» PROBLEM: Each line of the data must be set down again without a single difference.

» Collected data:
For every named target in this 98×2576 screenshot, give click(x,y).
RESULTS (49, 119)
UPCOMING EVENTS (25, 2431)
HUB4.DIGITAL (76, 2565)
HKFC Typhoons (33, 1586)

» TASK RESULT:
For every named target in this 98×2576 screenshot, give click(x,y).
RESULTS (49, 119)
UPCOMING EVENTS (25, 2431)
HUB4.DIGITAL (76, 2565)
HKFC Typhoons (33, 1586)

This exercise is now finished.